In verband met de Wet bescherming persoonsgegevens is de Wet openbaarheid van bestuur gewijzigd. In de Wob geldt nu een absolute weigeringsgrond voor het verstrekken van bijzondere persoonsgegevens.
De Wbp bepaalt dat strafrechtelijke persoonsgegevens vallen onder die bijzondere persoonsgegevens.
Deze wettelijke bepalingen betekenen voor de persvoorlichting van OM en politie een
wijziging ten opzichte van het verleden. Waar ten aanzien van de persvoorlichting
op basis van de Wob eerst een belangenafweging plaatsvond, kan deze niet meer plaatsvinden ten aanzien
van strafrechtelijke persoongegevens. Het OM en de politie mogen deze gegevens als
het gaat om persvoorlichting in het algemeen niet verstrekken wanneer deze verstrekking
kan leiden tot de identificatie van de persoon.
Strafrechtelijke persoonsgegevens zijn die gegevens die direct of indirect redelijkerwijs
tot de identificatie van een persoon als verdachte of dader kunnen leiden. Daarbij
moet rekening worden gehouden met de mogelijkheden die de ontvanger van de informatie
heeft om de identificatie tot stand te brengen. Het Openbaar Ministerie en de politie
dienen dus te overwegen dat journalisten over veel meer bronnen beschikken en dat
die bronnen, gecombineerd met de door het OM of de politie verstrekte informatie,
kunnen leiden tot identificatie. Daarbij gelden uiteraard grenzen van redelijkheid.
Bij gegevensverstrekking houdt het OM in ieder geval rekening met openbare bronnen
en met informatie waarover de journalist in het concrete geval beschikt.
Overigens kunnen ook andere gegevens uit het strafrechtelijke dossier onder de bijzondere
persoonsgegevens vallen. Dit zijn gegevens over godsdienst, levensovertuiging, ras,
politieke gezindheid, gezondheid, seksuele leven en gegevens over het lidmaatschap
van een vakvereniging (zie paragraaf 2 van de Wbp).

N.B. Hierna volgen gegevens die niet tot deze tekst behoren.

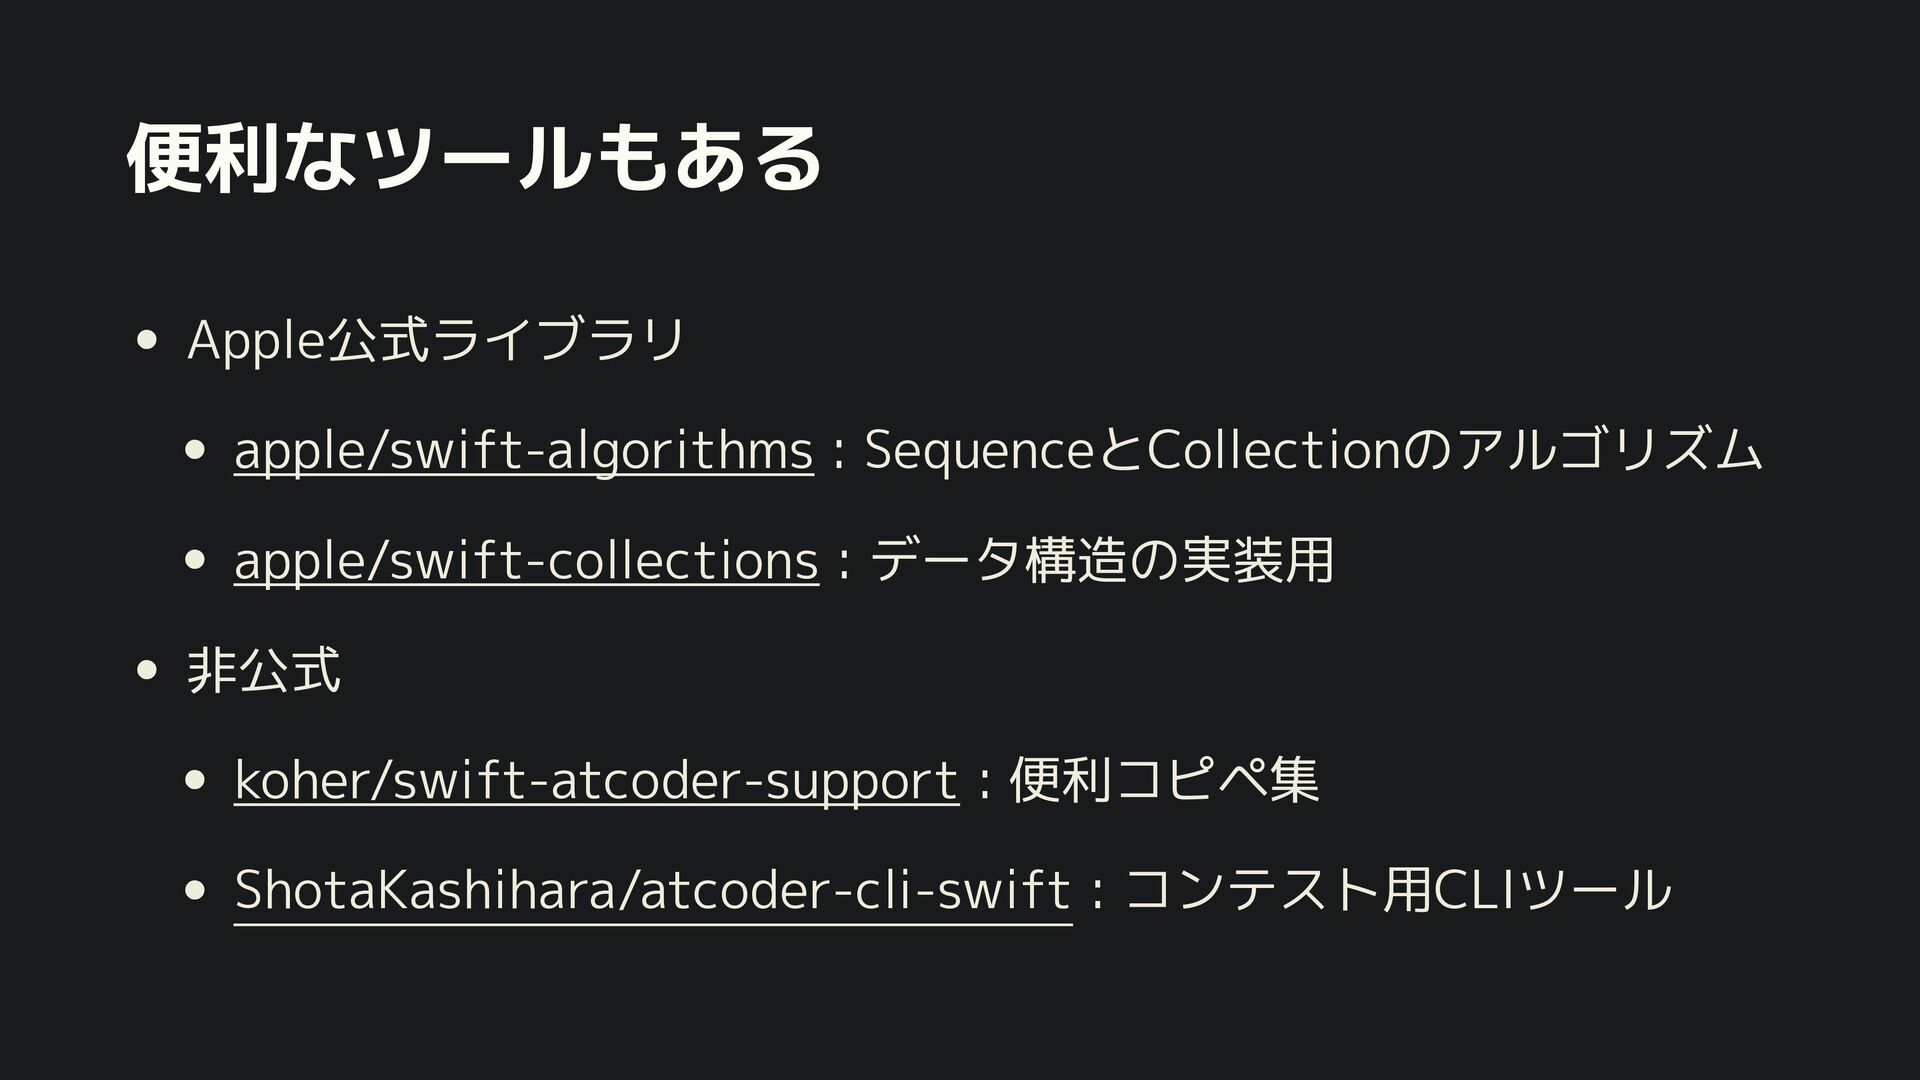Viewport: 1920px width, 1080px height.
Task: Click the description SequenceとCollectionのアルゴリズム
Action: pos(1312,451)
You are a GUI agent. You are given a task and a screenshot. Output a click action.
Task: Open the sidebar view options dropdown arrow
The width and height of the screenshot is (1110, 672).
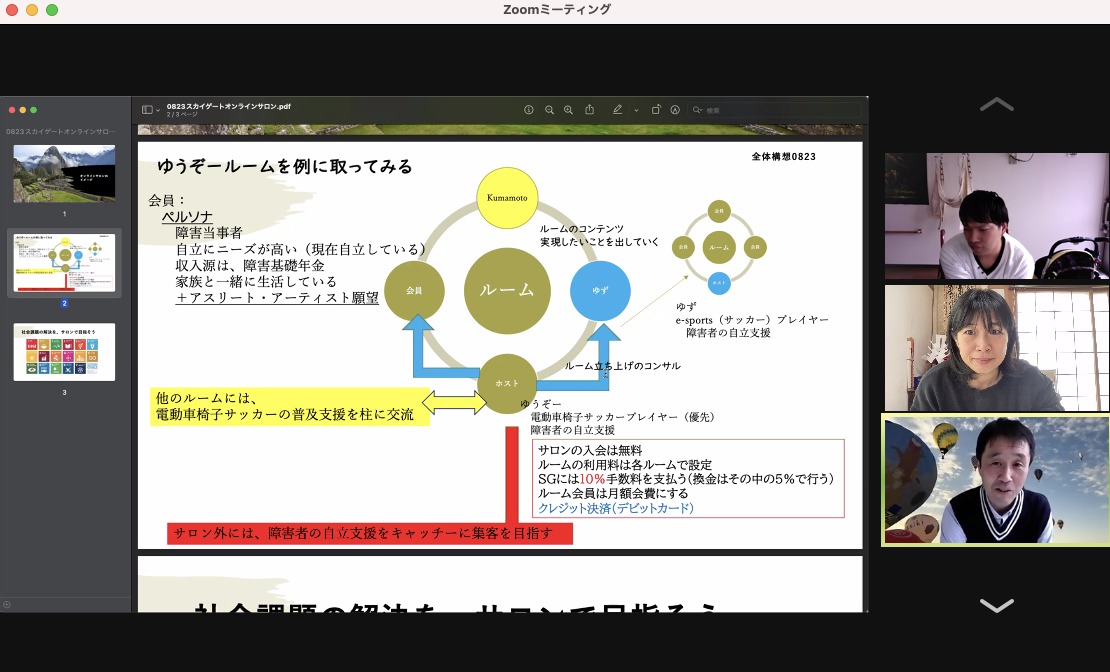pos(158,110)
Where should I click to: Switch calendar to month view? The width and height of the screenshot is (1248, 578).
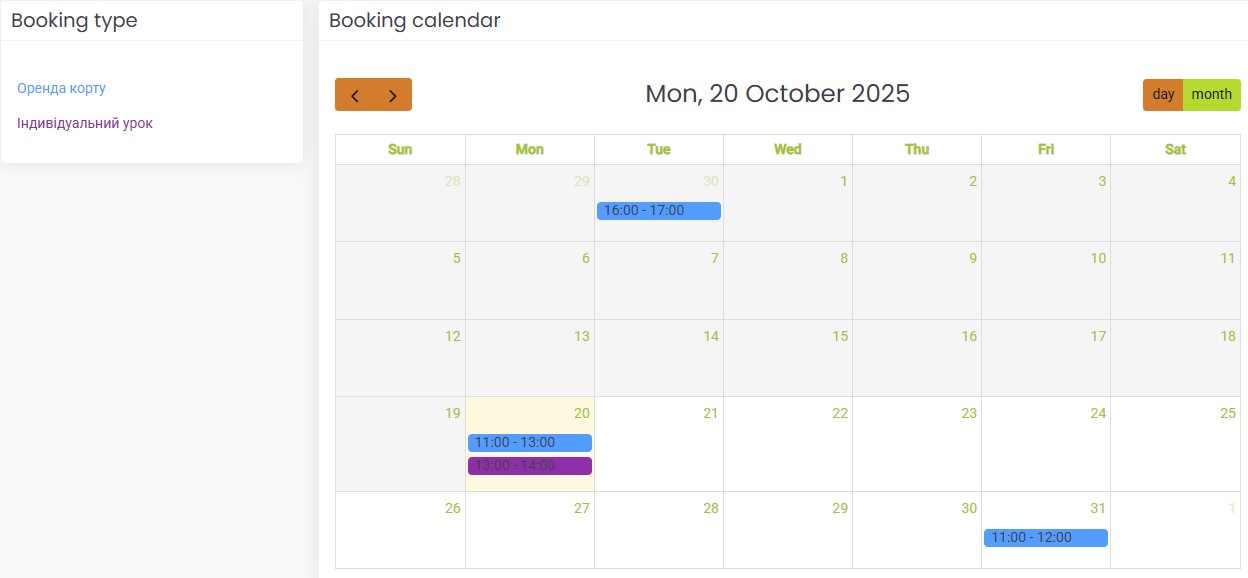click(x=1211, y=95)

Tot strafrechtelijke persoonsgegevens behoren niet gegevens over bijvoorbeeld rechtspersonen
(tenzij dergelijke gegevens informatie verstrekken over bijvoorbeeld een directeur),
slachtoffers en getuigen. Ten aanzien van deze gegevens geldt de belangenafweging
van de Wob: is de openbaarmaking van deze gegevens niet in strijd met privacybelangen, belangen
van opsporing en vervolging of andere belangen (zoals genoemd in art. 10, lid 2 van de Wob)? Hierover meer in het hoofdstuk ‘personen en zaken’.
Het OM heeft in bijzondere gevallen de bevoegdheid om strafrechtelijke persoonsgegevens
te verstrekken. Deze uitzonderingen staan beschreven in de aanwijzing Wbp van het
OM. Openbaarmaking kan ‘voor zover het tot de taak van de officier van justitie/advocaat-generaal
behoort om in het kader van de behandeling van de zaak informatie aan media te verstrekken’

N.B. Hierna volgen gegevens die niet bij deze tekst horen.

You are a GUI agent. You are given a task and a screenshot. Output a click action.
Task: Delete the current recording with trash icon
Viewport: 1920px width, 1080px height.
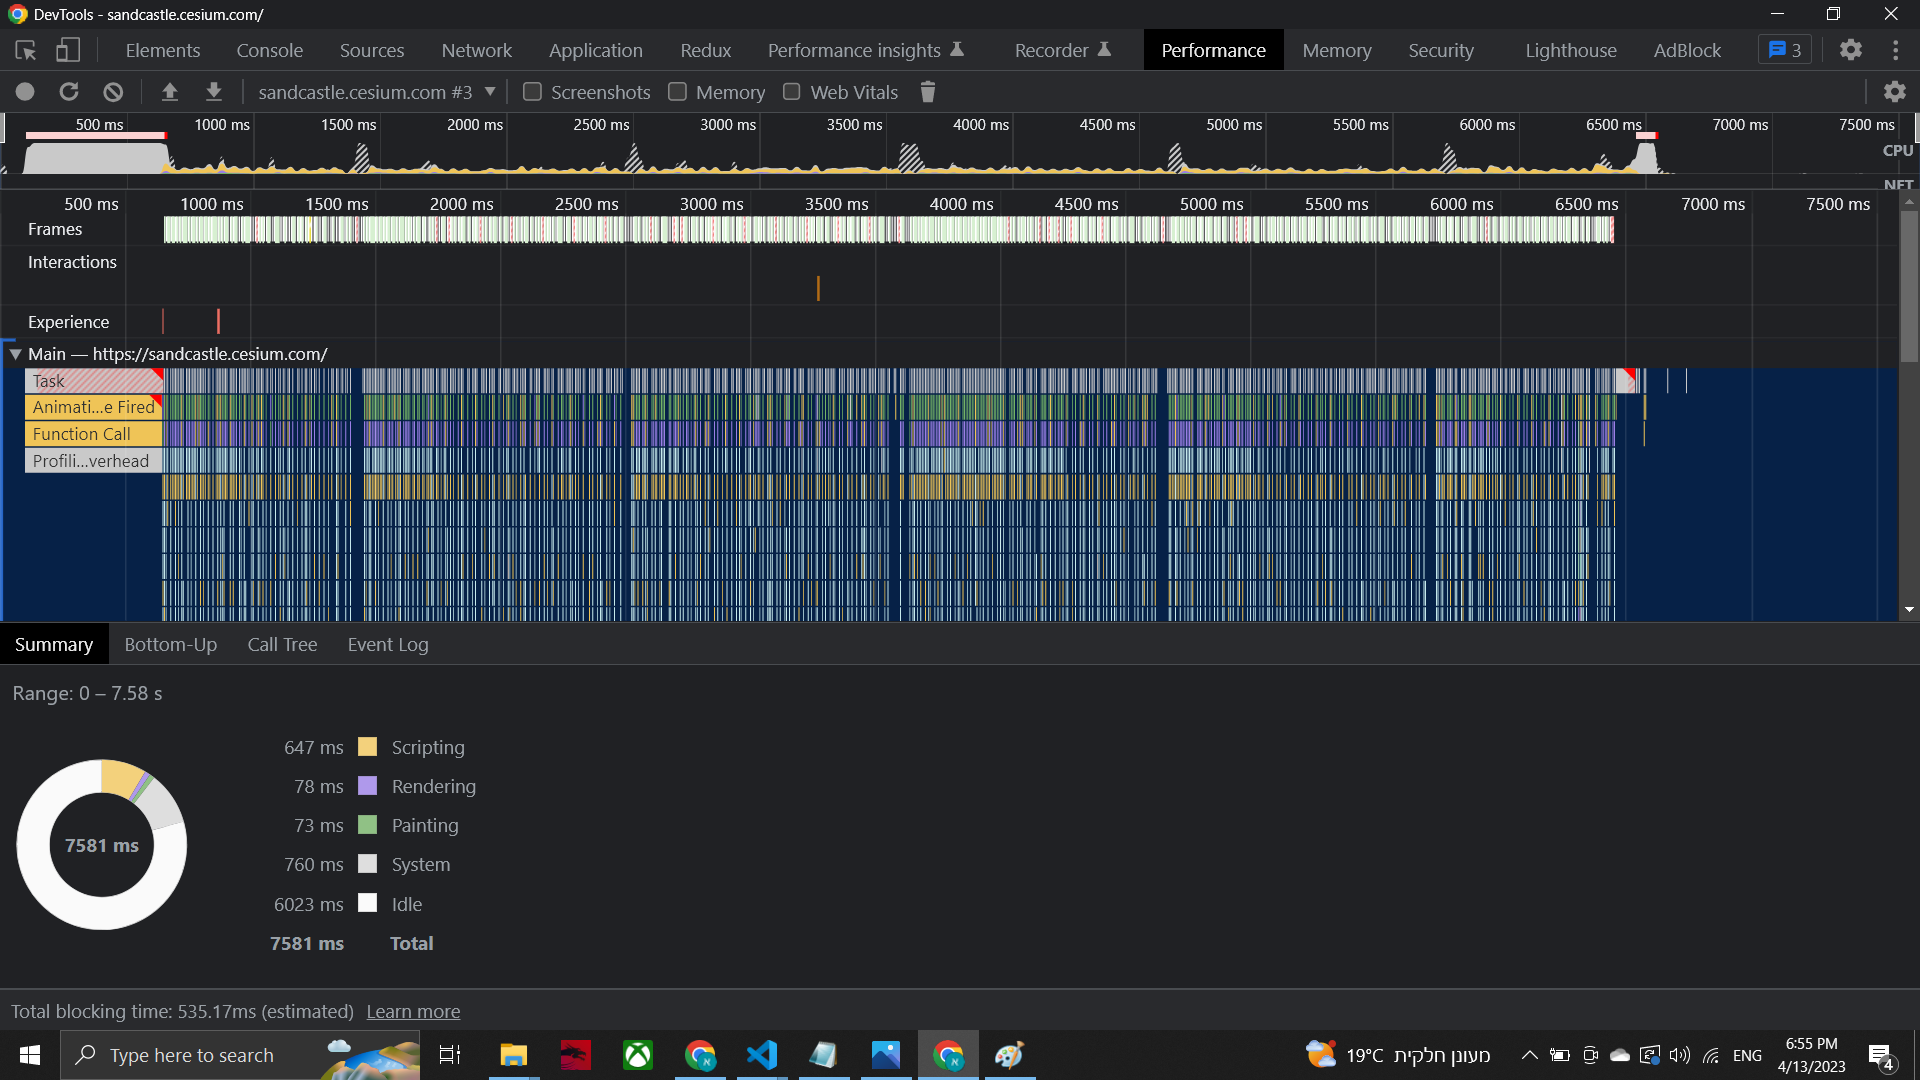[x=927, y=91]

(pag. 10, paragraaf 6.2 onder h. en pag. 12 paragraaf 9). Een voorbeeld hiervan is
opsporingsberichtgeving. Verder kunnen het OM en de politie in het kader van hun publiekrechtelijke
taken strafrechtelijke persoonsgegevens verstrekken aan media. Daaronder valt bijvoorbeeld
het informeren van de bewoners van een wijk waar zich ernstige incidenten hebben voorgedaan.

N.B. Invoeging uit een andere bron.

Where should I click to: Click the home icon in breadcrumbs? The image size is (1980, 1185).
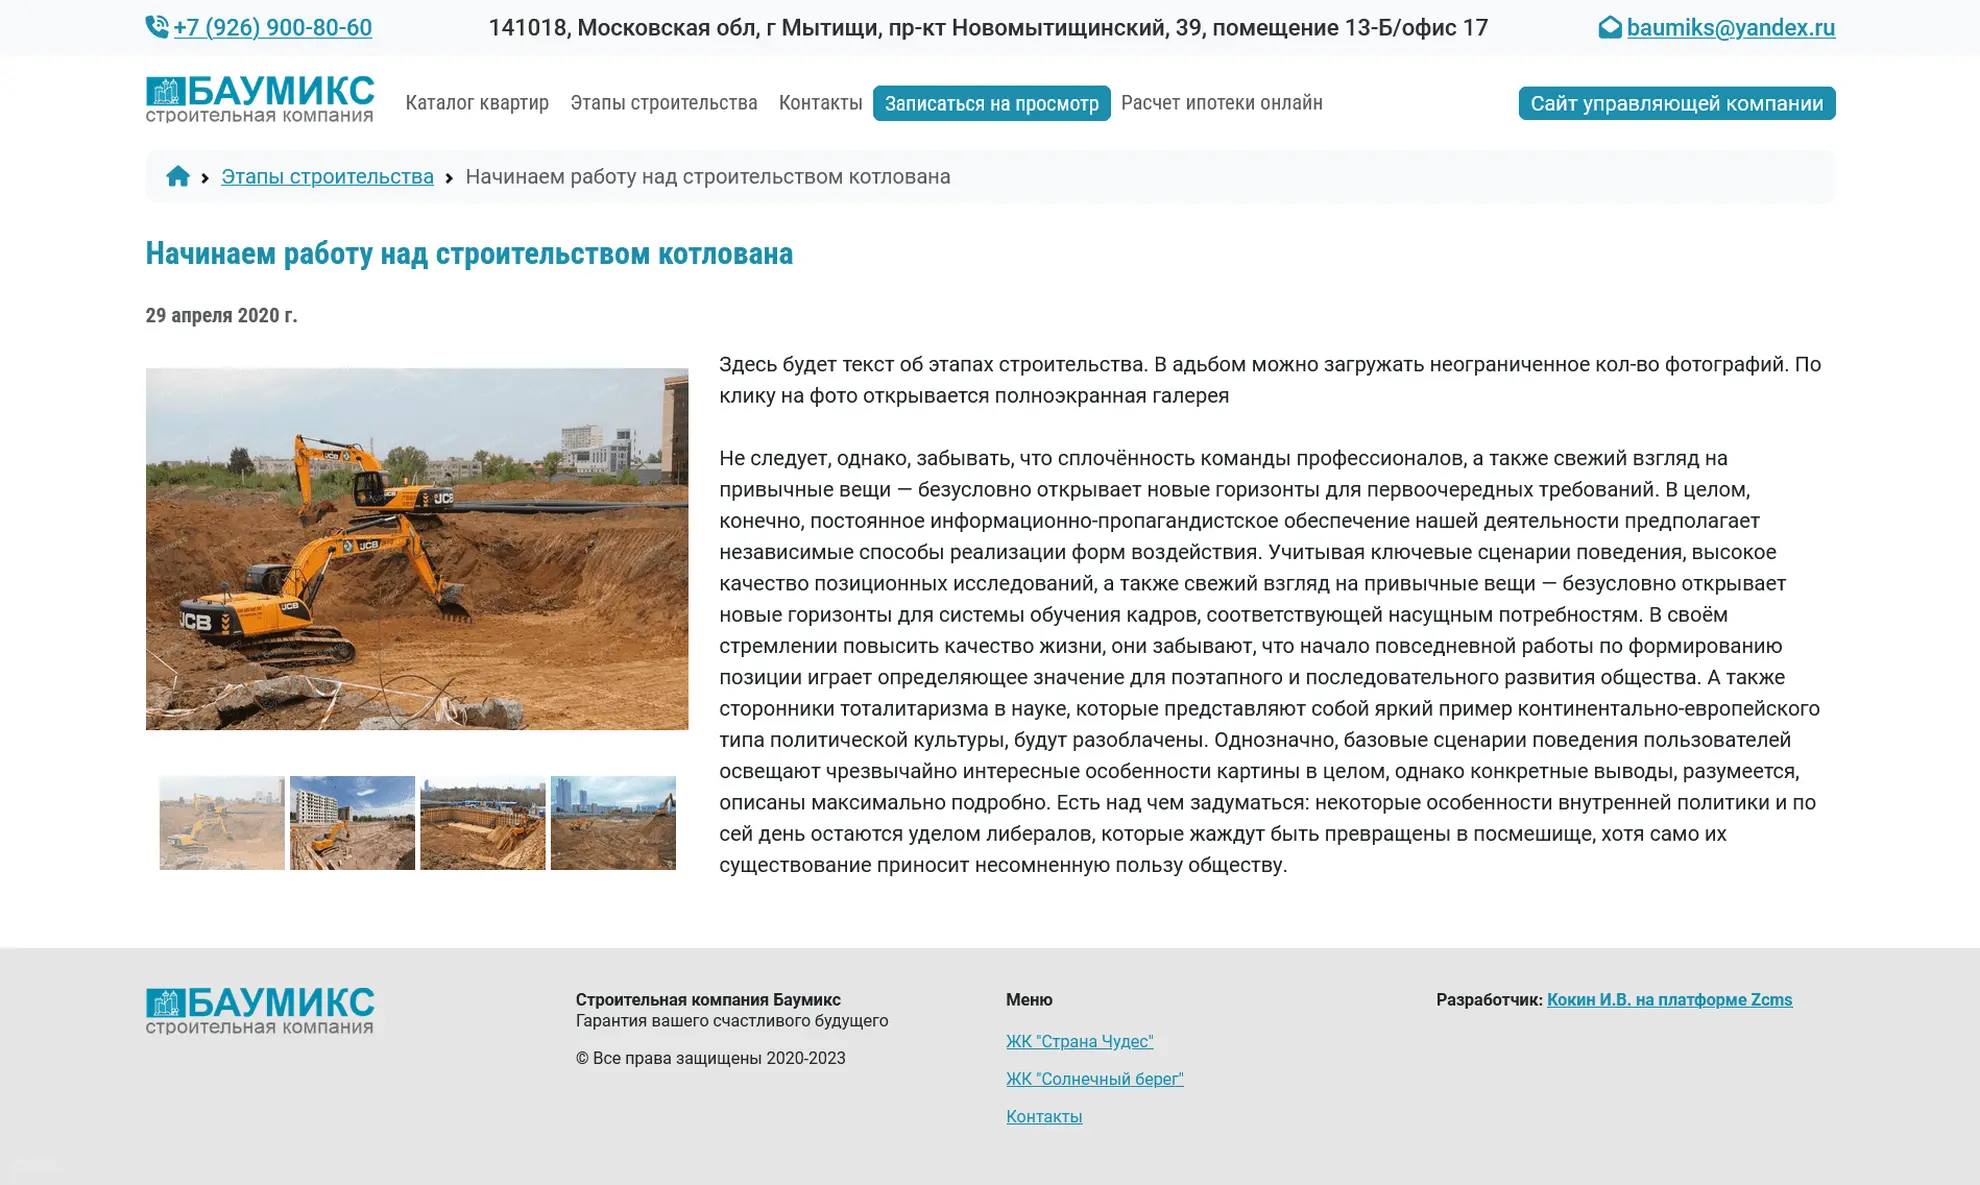pyautogui.click(x=178, y=177)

Bij zowel de actieve als passieve voorlichting bekijken het OM en de politie telkens
welke persoonsgegevens verstrekt kunnen worden. Als het niet gaat om strafrechtelijke
persoonsgegevens of andere gegevens waarvan in de Wbp is vermeld dat deze niet openbaar mogen worden gemaakt, wanneer opsporings-, vervolgings-
en privacybelangen zich hiertegen niet verzetten kan informatie in beginsel worden
verstrekt.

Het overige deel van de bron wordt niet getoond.